Novel JAK Inhibitor Targets Multiple Conditions
MKP11093 is being developed as a treatment for several autoimmune disorders, including rheumatoid arthritis, ulcerative colitis, plaque psoriasis, and alopecia. The molecule was developed at the Mankind Research Centre and has demonstrated strong results in preclinical studies with a promising safety and selectivity profile.
According to Arjun Juneja, Chief Operating Officer of Mankind Pharma, "The development of MKP11093 is a major milestone representing the company's endeavour to deliver a best-in-class JAK inhibitor that maximises therapeutic potential while addressing the safety concerns associated with conventional approaches."

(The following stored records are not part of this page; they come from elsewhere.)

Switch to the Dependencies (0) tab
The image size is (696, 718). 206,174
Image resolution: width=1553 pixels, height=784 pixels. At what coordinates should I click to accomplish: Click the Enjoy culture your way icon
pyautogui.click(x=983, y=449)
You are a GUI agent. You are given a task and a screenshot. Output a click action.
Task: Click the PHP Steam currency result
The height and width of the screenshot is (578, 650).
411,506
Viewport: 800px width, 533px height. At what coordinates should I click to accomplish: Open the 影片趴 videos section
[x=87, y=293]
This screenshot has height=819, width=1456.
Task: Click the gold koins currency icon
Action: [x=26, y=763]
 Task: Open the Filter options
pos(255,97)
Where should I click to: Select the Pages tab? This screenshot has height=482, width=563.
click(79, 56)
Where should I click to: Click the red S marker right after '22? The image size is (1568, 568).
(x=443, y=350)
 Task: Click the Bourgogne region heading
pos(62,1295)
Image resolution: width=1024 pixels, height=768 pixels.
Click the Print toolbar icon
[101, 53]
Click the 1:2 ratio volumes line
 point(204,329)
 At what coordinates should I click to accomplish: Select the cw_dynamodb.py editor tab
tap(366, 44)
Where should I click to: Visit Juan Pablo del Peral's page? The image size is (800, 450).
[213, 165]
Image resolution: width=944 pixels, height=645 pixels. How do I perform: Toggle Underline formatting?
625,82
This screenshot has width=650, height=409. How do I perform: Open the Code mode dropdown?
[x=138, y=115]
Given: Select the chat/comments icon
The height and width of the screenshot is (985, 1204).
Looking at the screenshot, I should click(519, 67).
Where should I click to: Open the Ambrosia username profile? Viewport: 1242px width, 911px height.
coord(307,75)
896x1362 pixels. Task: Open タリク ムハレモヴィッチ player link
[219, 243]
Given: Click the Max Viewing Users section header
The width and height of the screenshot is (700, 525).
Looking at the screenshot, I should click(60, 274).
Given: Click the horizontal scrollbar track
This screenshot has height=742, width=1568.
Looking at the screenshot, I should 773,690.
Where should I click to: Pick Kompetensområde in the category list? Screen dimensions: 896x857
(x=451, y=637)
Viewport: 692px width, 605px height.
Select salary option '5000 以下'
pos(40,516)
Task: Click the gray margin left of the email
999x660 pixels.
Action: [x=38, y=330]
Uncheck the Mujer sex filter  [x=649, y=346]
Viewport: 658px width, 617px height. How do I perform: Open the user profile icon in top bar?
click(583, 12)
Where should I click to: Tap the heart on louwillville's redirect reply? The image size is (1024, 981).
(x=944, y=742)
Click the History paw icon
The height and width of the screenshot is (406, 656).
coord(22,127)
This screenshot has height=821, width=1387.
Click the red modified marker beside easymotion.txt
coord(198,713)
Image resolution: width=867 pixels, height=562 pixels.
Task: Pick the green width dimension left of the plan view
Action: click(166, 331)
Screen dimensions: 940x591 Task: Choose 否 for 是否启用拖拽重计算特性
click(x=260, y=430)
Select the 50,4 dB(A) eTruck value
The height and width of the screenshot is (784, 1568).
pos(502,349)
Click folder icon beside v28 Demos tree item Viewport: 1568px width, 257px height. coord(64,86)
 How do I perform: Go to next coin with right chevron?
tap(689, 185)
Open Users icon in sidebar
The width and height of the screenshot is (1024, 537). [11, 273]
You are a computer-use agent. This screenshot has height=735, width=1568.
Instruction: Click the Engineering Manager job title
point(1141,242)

Phase 1 Trial Design and Objectives
The upcoming Phase 1 trial is expected to begin shortly and will evaluate the safety, tolerability, and pharmacokinetics of MKP11093 in healthy volunteers. The study will employ both single and multiple-ascending dose studies to comprehensively assess the drug's profile in human subjects.
This regulatory milestone represents Mankind Pharma's commitment to advancing innovative therapeutic solutions for autoimmune disorders, an area where current treatment options often come with significant safety concerns. The company's focus on developing a JAK inhibitor with improved safety characteristics could potentially address key limitations of existing therapies in this therapeutic class.